Unimpressed … by my students’ machinations and ways to put off doing work. “Yes,” I tell them for each “No!” they shriek. And “yes,” it is.
Apparently Unaffected by Gluten or Dairy … and as such I declare the trial over. I noticed a market improvement in my skin issues after using a product I picked up back home. I know for a fact it was the product, not the diet, because the day after I got back to Japan, on a whim, I read the label of the supposedly gluten-free buckwheat noodles I’ve been eating almost every day since my experiment started. Wheat flour was listed as the second ingredient. All of my experimental suffering and eschewing of delicious Japanese and American foods had been for naught – I’d actually been ingesting refined, enriched white flour nearly every day. Yet, my skin looks better and despite “cheating” in New York I never noticed any stomach discomfort or worsening of my appearance – apart from the sunken look of my face and waist due to accidental weight loss. So there you go – aided by the power of glycolic acid but unaffected by gluten or dairy. I have, however, been quite affected by my nutritional research and intend to continue on a low-gluten, low-dairy, low soy, high fiber and no junk food diet. Continuing with the heaps of fruits and vegetables I’ve been eating but incorporating whole grains several times a week and skim milk products in very small doses. Supplements, too. I am dazzled by my discoveries but depressed by how ubiquitous the very malnutritious enriched flour is in the Western – and now the Japanese – diet.

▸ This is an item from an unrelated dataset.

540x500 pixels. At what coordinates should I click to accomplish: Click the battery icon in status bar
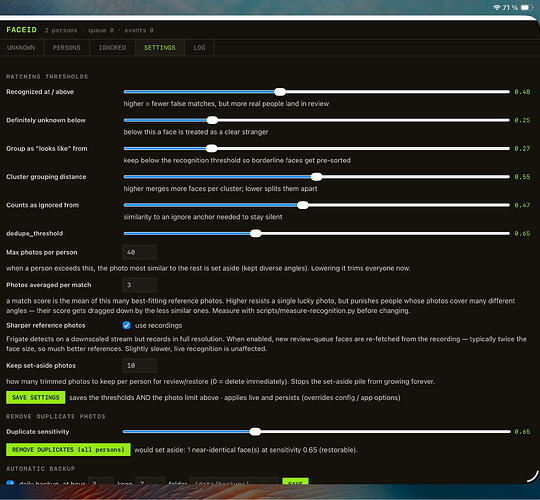pos(526,7)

Eternally Spastic … as evidenced by my first foray to a public bath last week. It might have been ultimately relaxing, but my several breaches of conduct, I’m sure, gave the naked little old ladies plenty to tell their families about. In the Japanese public bath …

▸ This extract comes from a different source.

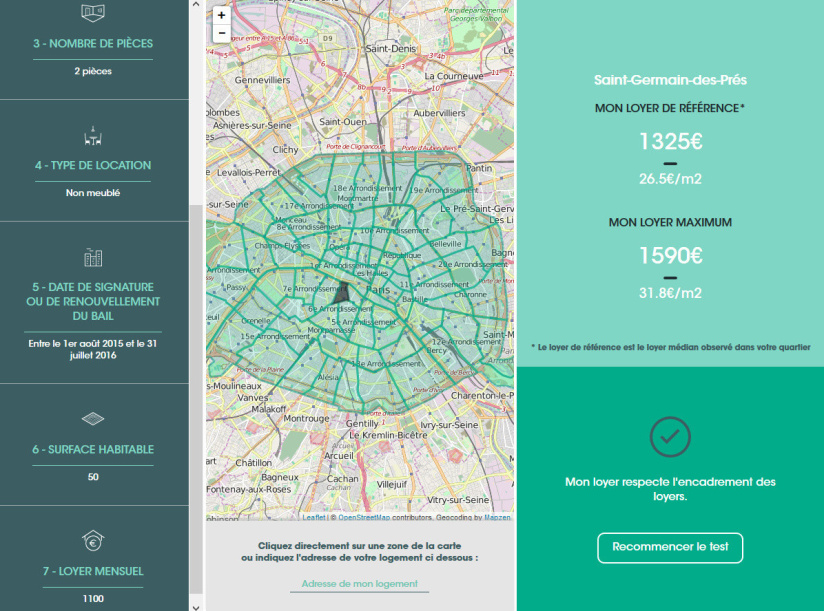Image resolution: width=824 pixels, height=611 pixels.
Task: Select step 5 Date de signature du bail
Action: 93,301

- Be prepared to see an awful lot of unsightly body parts, casually strewn about like dirty floppy socks.
- Leave your shoes in the lockers outside the dressing area and your clothes in the dressing area lockers.
- Realize that being nude in the baths is simply the way – compare it to wearing a bathing suit in a public pool in the West. You wouldn’t do it any other way, would you? Just do it. No one cares. Once you finally wrest off your shirt – huffing and wheezing with terror – it all feels strangely normal anyway.
- Bring your bath kit to the bath house in a furoshiki, but leave said furoshiki in the lockers. Bring the bath items into the bathing area in the plastic buckets provided.
- Wash your body and your hair with the faucets before you enter the pools themselves.
- Know enough Japanese to read the signs above the pools, or you risk electric shock in the electric current pool. Electric current pool – yes, I am serious.
- Drip dye from your furoshiki onto the bathing area floor
- Feel too proud that you are undoubtedly the fittest one there – after all, you are the only one under 70.
- Stare at the others conspicuously, even if you are just trying to make sure you’re getting the protocol right.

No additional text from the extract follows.